Like all economists, I am familiar with the concept of the tragedy of the commons. However, possibly like most economists, I had not read Garrett Hardin’s 1968 article from where we derive the phrase – that is, until yesterday. As a result, I did not understand the extent to which overpopulation concerns underpinned Hardin’s writing (HT: Daniel Rankin).
Much of Hardin’s career focussed on overpopulation. He wrote one article called Living on a Lifeboat in which he argued that the lives saved by food aid would only make life worse for later generations (a Malthusian world). He was also an advocate of allowing people to choose their own time to die – he committed suicide with his wife at age 88. Given the debate on fertility at Cato Unbound and the release of Bryan Caplan’s Selfish Reasons to Have More Kids, what Hardin wrote in The Tragedy of the Commons about population is now particularly topical.
Hardin’s concern about overpopulation stemmed from the existence of the commons. For example, in a “dog eat dog” world, if someone had too many children, it would not be a matter of public concern as these parents would leave less descendants than others. This is because they would be unable to adequately care for a large number of children. He wrote:
If each human family were dependent only on its own resources; if the children of improvident parents starved to death; if, thus, overbreeding brought its own “punishment” to the germ line—then there would be no public interest in controlling the breeding of families.
Hardin felt, however, that these conditions did not hold as society was committed to one form of commons, the welfare state. In some ways, this is a direct response to Bryan Caplan’s recent statement that:
As long as parents are financially responsible for their children, any negative effect of population on living standards is internal to the family. ….. [T]he negative externalities, if any, are intra-family.
The question is, thus, to what extent does Caplan’s condition that “as long as parents are financially responsible for their children” hold?
Beyond the welfare state example of Hardin’s, some other negative externalities come to mind. These include the raft of unpriced commons to which people still have access, positional goods, limited land (think beach front real estate) or where desperate conditions result in property rights breaking down (say, Rwanda in 1994 as family plot sizes dropped below that which could sustain a family). The high wages after the Black Death induced population plunge in the 1300s also suggest that externalities extend beyond the family.
When it comes to solving the problem of the tragedy of the commons, Hardin generally favours property rights, although he did consider that the system of private property plus inheritance was unjust. He simply did not see any other alternative.
For the issue of overpopulation and fertility, however, he was less clear.
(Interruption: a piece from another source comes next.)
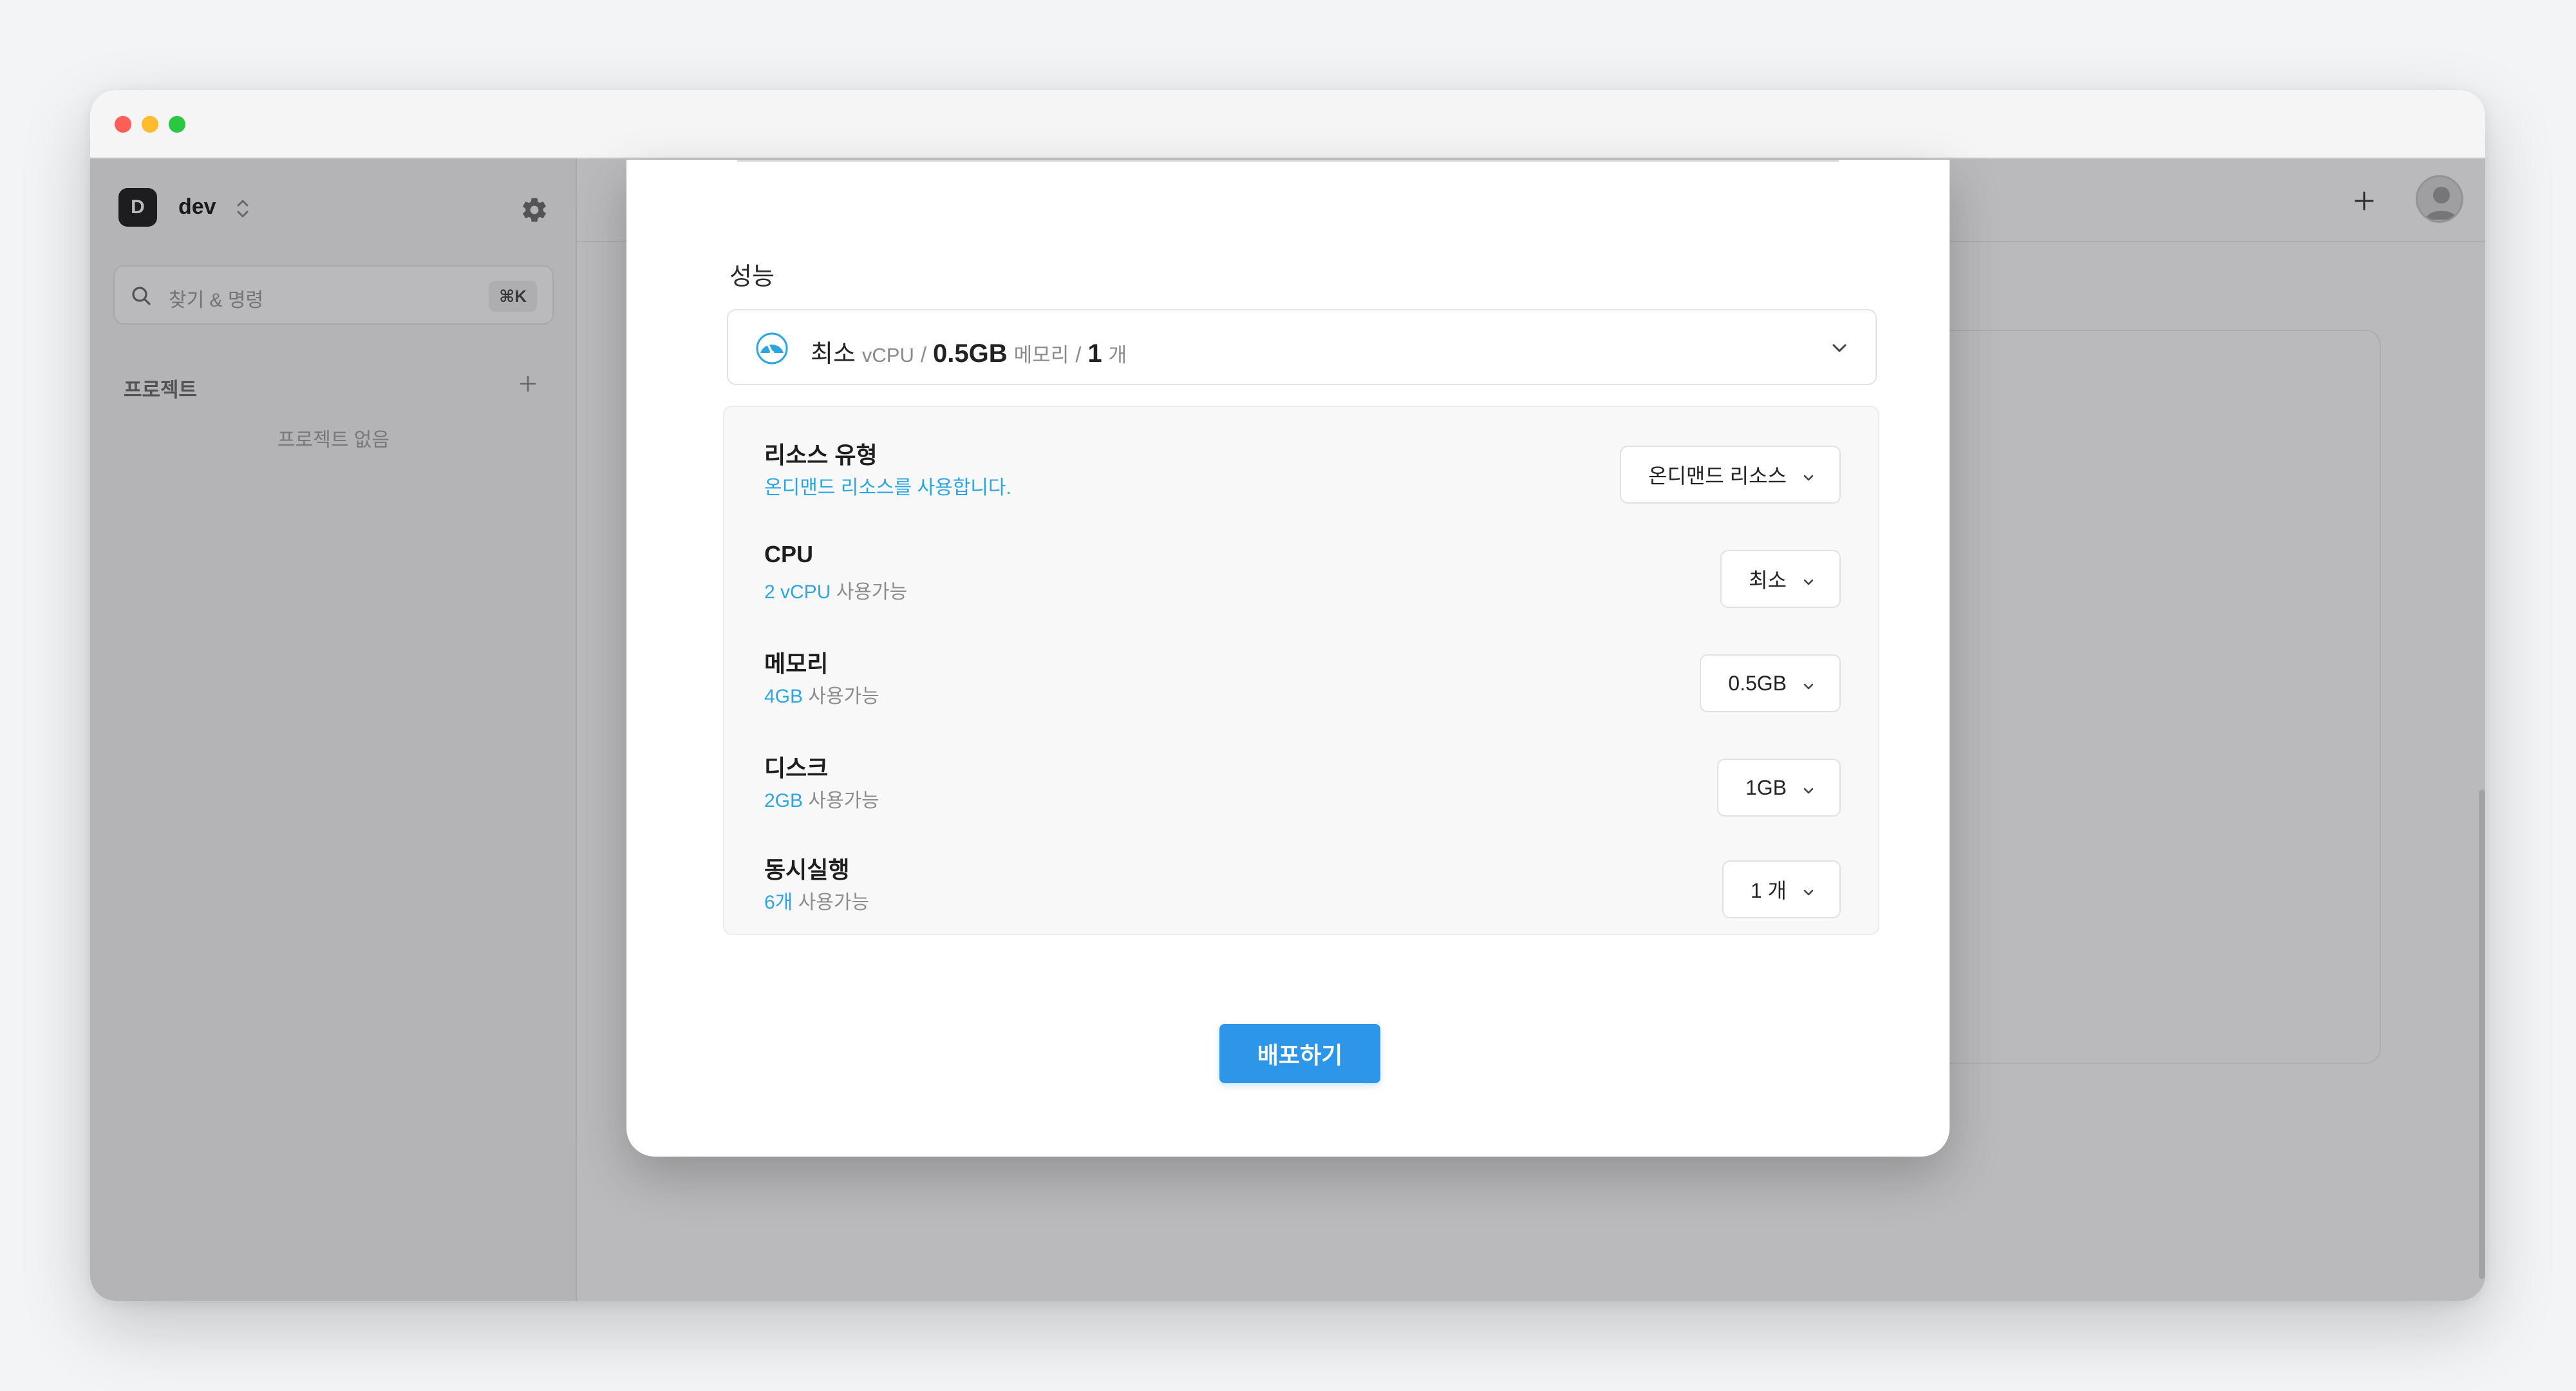 The height and width of the screenshot is (1391, 2576). I want to click on memory-desc: 4GB 사용가능, so click(821, 694).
He notes the uselessness of appealing to conscience to cut fertility, as those who continue to breed despite the appeal to conscience will then dominate the population. He considered that we needed to abandon the commons in breeding and relinquish the freedom to breed. On the United Nations Declaration on Human Rights, which allows freedom of choice of family size for the family, Hardin wrote that “If we love the truth we must openly deny the validity of the Universal Declaration of Human Rights”.
How precisely Hardin proposed to curtail the right to breed, however, is not addressed in his tragedy of the commons article. I understand that he addressed specific population control measures in more detail in his later work, which might be the subject of a later post.